At the level of abstraction we work at, models do not discriminate between different types of inhibitory cells; moreover, most computational theories of coding (and, by consequence, most machine learning architectures) completely ignore the E/I differences. Our goal is to address these gaps in theory and modeling. With respect to the two foci above, we propose to:

  • Specialize efficient coding models by explicitly including feedback-mediated inhibition that can modulate the gain of individual primary sensory neurons, or mediate lateral interactions between such neurons, for instance, to model the neural substrate of primary visual cortex which would receive top-down signals that change individual neuron receptive fields;
  • Show the necessity for inhibition to explain large scale spontaneous brain activity with oscillations and critical avalanches. These directions are driven by theoretical (our group) and experimental (Joesch lab, with whom we collaborate) considerations. In collaboration with the Joesch lab, we are building minimalistic, non-equilibrium Ising-model-inspired networks that, via local excitation and longer-range inhibition, generate patterns of spontaneous activity that the Joesch lab records in freely behaving mice in the superior colliculus. Within this collaboration, the next step would be to pursue mechanistic questions about inhibitory neuron subtypes and links to behavioral performance.
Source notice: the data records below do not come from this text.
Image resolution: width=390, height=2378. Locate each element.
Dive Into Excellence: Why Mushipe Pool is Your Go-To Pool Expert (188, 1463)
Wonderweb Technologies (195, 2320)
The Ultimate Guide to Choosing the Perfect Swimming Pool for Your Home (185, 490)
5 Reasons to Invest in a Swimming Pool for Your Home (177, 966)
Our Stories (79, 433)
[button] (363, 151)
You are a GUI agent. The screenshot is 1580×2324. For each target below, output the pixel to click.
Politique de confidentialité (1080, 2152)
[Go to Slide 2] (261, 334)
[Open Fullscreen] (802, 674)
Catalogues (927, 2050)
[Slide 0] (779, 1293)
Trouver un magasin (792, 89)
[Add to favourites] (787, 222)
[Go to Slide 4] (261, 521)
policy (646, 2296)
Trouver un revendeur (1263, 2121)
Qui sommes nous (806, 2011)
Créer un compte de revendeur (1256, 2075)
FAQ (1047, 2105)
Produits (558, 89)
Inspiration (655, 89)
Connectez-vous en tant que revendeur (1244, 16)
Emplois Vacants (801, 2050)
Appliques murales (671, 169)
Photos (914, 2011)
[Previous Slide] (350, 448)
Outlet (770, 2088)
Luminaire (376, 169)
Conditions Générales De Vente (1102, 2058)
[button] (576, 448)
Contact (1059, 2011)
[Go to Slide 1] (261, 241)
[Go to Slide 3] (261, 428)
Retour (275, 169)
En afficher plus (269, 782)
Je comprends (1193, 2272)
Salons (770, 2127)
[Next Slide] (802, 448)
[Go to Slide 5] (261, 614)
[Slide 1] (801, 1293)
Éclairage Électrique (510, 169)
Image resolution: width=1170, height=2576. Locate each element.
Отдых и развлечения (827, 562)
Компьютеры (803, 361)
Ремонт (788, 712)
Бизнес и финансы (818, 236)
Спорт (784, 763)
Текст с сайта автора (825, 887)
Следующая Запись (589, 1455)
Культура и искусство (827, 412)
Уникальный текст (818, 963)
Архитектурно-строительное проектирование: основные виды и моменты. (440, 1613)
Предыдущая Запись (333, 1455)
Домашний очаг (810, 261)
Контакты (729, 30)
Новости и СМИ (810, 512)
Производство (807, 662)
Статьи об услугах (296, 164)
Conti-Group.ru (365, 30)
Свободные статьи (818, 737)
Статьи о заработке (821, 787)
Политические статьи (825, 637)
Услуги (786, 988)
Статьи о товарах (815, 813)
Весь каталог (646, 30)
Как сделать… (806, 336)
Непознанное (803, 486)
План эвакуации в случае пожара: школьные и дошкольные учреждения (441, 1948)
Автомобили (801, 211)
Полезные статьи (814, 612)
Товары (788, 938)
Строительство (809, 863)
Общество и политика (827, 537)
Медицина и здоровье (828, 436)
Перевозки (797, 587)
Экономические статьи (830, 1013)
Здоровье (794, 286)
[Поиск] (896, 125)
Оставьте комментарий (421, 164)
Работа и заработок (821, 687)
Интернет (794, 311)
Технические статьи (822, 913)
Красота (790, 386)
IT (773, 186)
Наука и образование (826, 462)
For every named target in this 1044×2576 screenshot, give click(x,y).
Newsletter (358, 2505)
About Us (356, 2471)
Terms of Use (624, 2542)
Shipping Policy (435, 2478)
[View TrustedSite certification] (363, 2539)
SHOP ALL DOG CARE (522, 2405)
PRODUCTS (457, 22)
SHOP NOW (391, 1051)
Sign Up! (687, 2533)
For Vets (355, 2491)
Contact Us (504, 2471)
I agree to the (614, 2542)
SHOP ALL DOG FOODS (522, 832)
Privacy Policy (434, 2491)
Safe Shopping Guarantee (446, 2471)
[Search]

Technical proficiency and instrumentation

We bring together statistical and biological physics, data analysis, machine learning, evolution, and neuroscience; we dedicate ~50% of our time to theory and ~50% to data-driven and collaborative projects. Our contributions are considered to be at the forefront of the application of information-theoretic methods and quantification to biological networks. In neuroscience, we have contributed significantly to the inference of large-scale data-driven maximum-entropy models (i.e., “inverse Ising” or maxent models), that can capture neural population activity – excitatory as well as inhibitory – at the detailed single-spike level and match the data exactly in various measured statistics. We have also advanced normative (optimal) models of population codes, and developed rigorous statistical methodology to test the predictions of high-dimensional optimality theories against experimental data (Mlynarski et al, 2021).

Aspirations for the next 5 years

  • We will advance the theory of noisy & feedbacked efficient neural coding by combining information with control theory, a recent new focus in our group, always staying grounded in the observations of our experimental colleagues in the Joesch lab.
  • We will work with both Joesch and Csicsvari labs to understand the role of inhibition in, and the functional implications of, spontaneous neural activity (closeness to criticality, inhibition-mediated spatio-temporal activation patterns etc.) for task performance as well as memory and learning, both in superior colliculus and in hippocampus (Nardin et al, 2023).

References

  • Nardin M, Csicsvari J, Tkacik G, Savin C (2023) The structure of hippocampal CA1 interactions optimizes spatial coding across experience. Journal of Neuroscience 43, 8140–8156.
  • Lombardi F, Pepic S, Shriki O, Tkacik G, De Martino D (2023) Statistical modeling of adaptive neural networks explains coexistence of avalanches and oscillations in resting human brain. Nature Computational Science 3, 254263.
  • Mlynarski WF, Tkacik G (2022) Efficient coding theory of dynamic attentional modulation. PLOS Biology 20, e2001889.
  • Mlynarski WF, Hledik M, Sokolowski TR, Tkacik G (2021) Statistical analysis and optimality of neural systems. Neuron 109, 1–15.